In Mühlacker und seinen Teilorten gibt es noch sehr viele Straßen, deren Anwohnern in den nächsten Jahren ein ähnliches Schicksal wie den Enzberger Höhenstraßenanliegern droht. Professor Schweickert ergriff das Wort und sprach von etwa 25% aller Straßen in Mühlacker. Ein Raunen ging durch den Saal. Schweickert selbst war der Einzige, der

die Gesetzesvorlage im Landtag wortgewaltig torpediert hatte, allein verhindern konnte er ihre Verabschiedung nicht. Heute sagt der Landtagsabgeordnete, „sie wissen, dass sie Bockmist gebaut haben“. Von Seiten des CDU-geführten Innenministeriums wird die Sache abgetan, es beträfe nur eine ganz unbedeutende Minderheit. Schweickerts Bestreben, die tatsächliche Masse unerschlossener Straßen im Land zu evaluieren, stößt auf wenig Gegenliebe. Von einem „hochverminten Gebiet“ spricht der Landtagsabgeordnete in der Veranstaltung mit einem geschätzten Beitragsvolumen im Milliardenbereich. Er verspricht den anwesenden Anliegern, weiter dranzubleiben.


Nach knapp fünf Stunden hatte Mascha geduldig auch die letzte Frage der Anlieger beantwortet. Abschließend warb er dafür durchzuhalten, nicht klein beizugeben, und die Vernetzung mit anderen Betroffenen im Land zu intensivieren. Vom Netzwerk erschliessungsbeitrag-bw – Erschließungsbeiträge Baden-Württemberg war deshalb die Organisatorin Michaela Weber aus Buchen, mit der Mascha bereits seit Jahren zusammenarbeitet, zur Veranstaltung angereist. Auch die BI Höhenstraße ist diesem Netzwerk unlängst beigetreten.

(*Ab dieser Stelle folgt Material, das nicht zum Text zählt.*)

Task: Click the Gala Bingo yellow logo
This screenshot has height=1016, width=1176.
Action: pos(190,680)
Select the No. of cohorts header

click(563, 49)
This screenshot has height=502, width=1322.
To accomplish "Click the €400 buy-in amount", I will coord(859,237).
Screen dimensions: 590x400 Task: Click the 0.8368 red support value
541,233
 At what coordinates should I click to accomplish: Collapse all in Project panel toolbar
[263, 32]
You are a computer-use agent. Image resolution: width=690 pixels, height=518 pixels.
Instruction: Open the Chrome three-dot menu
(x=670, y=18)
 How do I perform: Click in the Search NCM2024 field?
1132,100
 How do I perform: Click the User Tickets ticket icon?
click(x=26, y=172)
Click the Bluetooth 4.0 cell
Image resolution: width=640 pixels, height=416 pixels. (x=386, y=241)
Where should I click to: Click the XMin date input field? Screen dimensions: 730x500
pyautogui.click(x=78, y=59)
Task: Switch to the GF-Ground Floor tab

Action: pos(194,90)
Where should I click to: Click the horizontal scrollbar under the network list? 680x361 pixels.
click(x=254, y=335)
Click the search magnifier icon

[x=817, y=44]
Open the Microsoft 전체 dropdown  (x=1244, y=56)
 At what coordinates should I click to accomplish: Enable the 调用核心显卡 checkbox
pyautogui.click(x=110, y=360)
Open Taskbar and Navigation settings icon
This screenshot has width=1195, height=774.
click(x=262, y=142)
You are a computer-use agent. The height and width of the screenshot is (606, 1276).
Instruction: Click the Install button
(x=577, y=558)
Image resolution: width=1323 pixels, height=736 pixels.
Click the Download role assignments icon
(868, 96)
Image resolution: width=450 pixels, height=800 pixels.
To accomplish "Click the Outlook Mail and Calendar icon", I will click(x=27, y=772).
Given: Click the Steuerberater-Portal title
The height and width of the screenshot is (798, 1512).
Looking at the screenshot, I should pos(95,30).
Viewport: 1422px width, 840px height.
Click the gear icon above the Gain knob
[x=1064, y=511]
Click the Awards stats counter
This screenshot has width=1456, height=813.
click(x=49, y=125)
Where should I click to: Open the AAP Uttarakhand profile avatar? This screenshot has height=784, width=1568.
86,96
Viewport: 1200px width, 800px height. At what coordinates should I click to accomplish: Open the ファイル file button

Eines wurde den Teilnehmern im Verlauf des Abends immer klarer, sie werden diese exorbitanten Summen im fünf- und sechsstelligen Bereich an die Stadt Mühlacker erst einmal bezahlen müssen, ob sie es können oder nicht! Man muss kein Prophet sein, um voraussagen zu können, dass die derzeitige Kostenschätzung schon heute Makulatur ist. Wer hat den Atem, einen jahrelangen Rechtsstreit um die Beitragsschuld, durchzustehen? Wer wird vielleicht vorher schon zahlungsunfähig? Fragen, die vielen Höhenstraßen-Anliegern schlaflose Nächte bereiten. Dazu ist die kommunalpolitische Unterstützung inzwischen weithin geschwunden.